Derajat keasaman (pH) merupakan salah satu dari beberapa faktor penting yang
mempengaruhi fermentasi alkohol. Pada pH di bawah 3, proses fermentasi alkohol akan
berkurang kecepatannya Selama berlangsungnya proses fermentasi, pH media cenderung
mengalami perubahan, perubahan pH disebabkan oleh adanya asam - asam organik
seperti asam laktat, asetat dan piruvat yang terbentuk selama proses fermentasi
(Apriwinda, 2013).
Berdasarkan teori, untuk mendapatkan pH optimum (4,0-4,5) dapat dilakukan
dengan menambahkan asam, misalnya asam sitrat, tartarat atau malat dan bisa jga
dengan menambah basa, misalnya KOH. Selama fermentasi berlangsung pH akan
menurun dari pH semula. Penurunan pH selama fermentasi adalah disebabkan
sebahagian alkohol diubah menjadi asam-asam organik (Siahaan, 2010).
Berdasarkan teori diatas dapat disimpulkan bahwa, hasil percobaan fermentasi
alkohol sesuai dengan teori karena pH saat proses fermentasi berada pada rentang
dimana bakteri dapat berkembang dengan baik untuk melakukan proses fermentasi
yaitu 3,5-6,5 dan pada percobaan ini tidak terjadi perubahan pH selama proses
fermentasi.

4.3 Karakteristik Alkohol yang Dihasilkan


Alkohol yang dihasilkan pada percobaan ini memiliki warna bening dan
memiliki aroma pisang yang cukup kuat. Selain itu bila dibakar dengan api, alkohol
akan terbakar dan menghasilkan sedikit nyala api.

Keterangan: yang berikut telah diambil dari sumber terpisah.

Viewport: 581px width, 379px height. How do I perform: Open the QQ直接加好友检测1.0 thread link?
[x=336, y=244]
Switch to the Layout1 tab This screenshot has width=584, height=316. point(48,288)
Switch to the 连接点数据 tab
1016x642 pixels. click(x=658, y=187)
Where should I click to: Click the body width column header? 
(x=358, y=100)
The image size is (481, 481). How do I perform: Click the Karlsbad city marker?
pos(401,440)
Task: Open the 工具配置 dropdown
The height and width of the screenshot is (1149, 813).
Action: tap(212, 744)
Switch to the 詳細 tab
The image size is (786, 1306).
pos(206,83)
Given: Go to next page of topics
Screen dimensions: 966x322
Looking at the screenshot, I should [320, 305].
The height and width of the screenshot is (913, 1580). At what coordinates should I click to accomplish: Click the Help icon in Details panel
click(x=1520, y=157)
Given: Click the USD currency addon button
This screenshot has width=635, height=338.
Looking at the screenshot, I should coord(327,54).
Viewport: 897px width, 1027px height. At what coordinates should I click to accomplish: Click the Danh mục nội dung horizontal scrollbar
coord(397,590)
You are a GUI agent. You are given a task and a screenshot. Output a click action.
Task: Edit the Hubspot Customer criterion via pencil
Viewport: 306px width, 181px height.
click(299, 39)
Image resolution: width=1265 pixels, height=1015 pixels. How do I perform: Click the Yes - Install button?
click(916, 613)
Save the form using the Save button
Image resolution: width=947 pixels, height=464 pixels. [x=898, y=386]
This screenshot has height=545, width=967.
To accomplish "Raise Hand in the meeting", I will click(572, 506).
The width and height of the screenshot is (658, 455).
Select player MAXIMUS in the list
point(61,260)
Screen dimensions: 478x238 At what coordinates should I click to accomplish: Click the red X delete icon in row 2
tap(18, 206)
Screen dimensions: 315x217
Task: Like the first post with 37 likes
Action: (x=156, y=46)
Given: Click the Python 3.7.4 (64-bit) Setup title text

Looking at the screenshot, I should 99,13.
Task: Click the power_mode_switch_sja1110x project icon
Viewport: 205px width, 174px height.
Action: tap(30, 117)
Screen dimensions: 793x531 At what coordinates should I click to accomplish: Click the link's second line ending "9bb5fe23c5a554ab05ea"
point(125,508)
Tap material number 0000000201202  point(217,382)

Karakteristik etanol meliputi: etanol atau sering juga disebut dengan alcohol
adalah suatu cairan transparan, mudah terbakar, tidak berwarna, mudah menguap,
dengan rumus kimia C2H5OH, dapat bercampur dengan air, eter, dan kloroform, yang
diperoleh melalui fermentasi karbohidrat dari ragi yang disebut juga dengan etil alcohol
(Adri, 2015).
Berdasarkan teori diatas dapat disimpulkan bahwa hasil percobaan fermentasi
alkohol telah sesuai dengan teori dimana alkohol yang dihasilkan memiliki ciri-ciri atau
sifat yang sama seperti alkohol pada umumnya. Hal tersebut menandakan bahwa alkohol
yang dihasilkan adalah alkohol yang murni dan memiliki kualitas yang baik.